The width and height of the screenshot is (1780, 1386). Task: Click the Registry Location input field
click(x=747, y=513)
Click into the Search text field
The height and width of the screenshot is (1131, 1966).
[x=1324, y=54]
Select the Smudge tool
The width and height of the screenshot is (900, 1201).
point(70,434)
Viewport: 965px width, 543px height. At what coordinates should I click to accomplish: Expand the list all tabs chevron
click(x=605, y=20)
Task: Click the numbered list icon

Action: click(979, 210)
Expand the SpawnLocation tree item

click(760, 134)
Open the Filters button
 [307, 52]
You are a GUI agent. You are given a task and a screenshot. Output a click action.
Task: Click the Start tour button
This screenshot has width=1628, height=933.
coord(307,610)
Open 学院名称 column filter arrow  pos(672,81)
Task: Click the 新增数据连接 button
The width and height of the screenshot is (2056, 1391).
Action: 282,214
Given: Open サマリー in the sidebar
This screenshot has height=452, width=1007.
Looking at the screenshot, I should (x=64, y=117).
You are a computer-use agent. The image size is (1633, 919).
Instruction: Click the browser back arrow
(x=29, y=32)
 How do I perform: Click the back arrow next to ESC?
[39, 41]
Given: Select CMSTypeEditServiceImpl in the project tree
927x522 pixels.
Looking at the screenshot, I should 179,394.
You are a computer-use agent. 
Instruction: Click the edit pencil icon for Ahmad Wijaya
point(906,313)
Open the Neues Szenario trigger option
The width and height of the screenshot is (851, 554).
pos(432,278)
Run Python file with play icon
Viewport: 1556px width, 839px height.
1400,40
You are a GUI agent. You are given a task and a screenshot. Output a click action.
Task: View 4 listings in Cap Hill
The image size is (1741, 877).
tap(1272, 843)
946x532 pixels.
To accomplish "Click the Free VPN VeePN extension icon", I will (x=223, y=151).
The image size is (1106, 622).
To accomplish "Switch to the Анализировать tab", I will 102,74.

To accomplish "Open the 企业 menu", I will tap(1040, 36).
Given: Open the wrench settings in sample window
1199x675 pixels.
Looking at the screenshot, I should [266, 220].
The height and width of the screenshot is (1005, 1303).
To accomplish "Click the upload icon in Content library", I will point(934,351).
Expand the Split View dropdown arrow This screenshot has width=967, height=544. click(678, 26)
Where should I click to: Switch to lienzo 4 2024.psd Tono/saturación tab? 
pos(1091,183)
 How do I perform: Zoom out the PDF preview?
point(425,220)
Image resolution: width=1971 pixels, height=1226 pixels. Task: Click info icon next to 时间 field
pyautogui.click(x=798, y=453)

**********

### TASK TO CARRY OUT
Each line above should be duplicated without any alteration.

### WRITTEN RESPONSE
The width and height of the screenshot is (1780, 1386). Task: Click the Registry Location input field
click(x=747, y=513)
Click into the Search text field
The height and width of the screenshot is (1131, 1966).
[x=1324, y=54]
Select the Smudge tool
The width and height of the screenshot is (900, 1201).
point(70,434)
Viewport: 965px width, 543px height. At what coordinates should I click to accomplish: Expand the list all tabs chevron
click(x=605, y=20)
Task: Click the numbered list icon

Action: click(979, 210)
Expand the SpawnLocation tree item

click(760, 134)
Open the Filters button
 [307, 52]
You are a GUI agent. You are given a task and a screenshot. Output a click action.
Task: Click the Start tour button
This screenshot has width=1628, height=933.
coord(307,610)
Open 学院名称 column filter arrow  pos(672,81)
Task: Click the 新增数据连接 button
The width and height of the screenshot is (2056, 1391).
Action: 282,214
Given: Open サマリー in the sidebar
This screenshot has height=452, width=1007.
Looking at the screenshot, I should (x=64, y=117).
You are a computer-use agent. The image size is (1633, 919).
Instruction: Click the browser back arrow
(x=29, y=32)
 How do I perform: Click the back arrow next to ESC?
[39, 41]
Given: Select CMSTypeEditServiceImpl in the project tree
927x522 pixels.
Looking at the screenshot, I should 179,394.
You are a computer-use agent. 
Instruction: Click the edit pencil icon for Ahmad Wijaya
point(906,313)
Open the Neues Szenario trigger option
The width and height of the screenshot is (851, 554).
pos(432,278)
Run Python file with play icon
Viewport: 1556px width, 839px height.
1400,40
You are a GUI agent. You are given a task and a screenshot. Output a click action.
Task: View 4 listings in Cap Hill
The image size is (1741, 877).
tap(1272, 843)
946x532 pixels.
To accomplish "Click the Free VPN VeePN extension icon", I will (x=223, y=151).
The image size is (1106, 622).
To accomplish "Switch to the Анализировать tab", I will 102,74.

To accomplish "Open the 企业 menu", I will tap(1040, 36).
Given: Open the wrench settings in sample window
1199x675 pixels.
Looking at the screenshot, I should [266, 220].
The height and width of the screenshot is (1005, 1303).
To accomplish "Click the upload icon in Content library", I will point(934,351).
Expand the Split View dropdown arrow This screenshot has width=967, height=544. click(678, 26)
Where should I click to: Switch to lienzo 4 2024.psd Tono/saturación tab? 
pos(1091,183)
 How do I perform: Zoom out the PDF preview?
point(425,220)
Image resolution: width=1971 pixels, height=1226 pixels. Task: Click info icon next to 时间 field
pyautogui.click(x=798, y=453)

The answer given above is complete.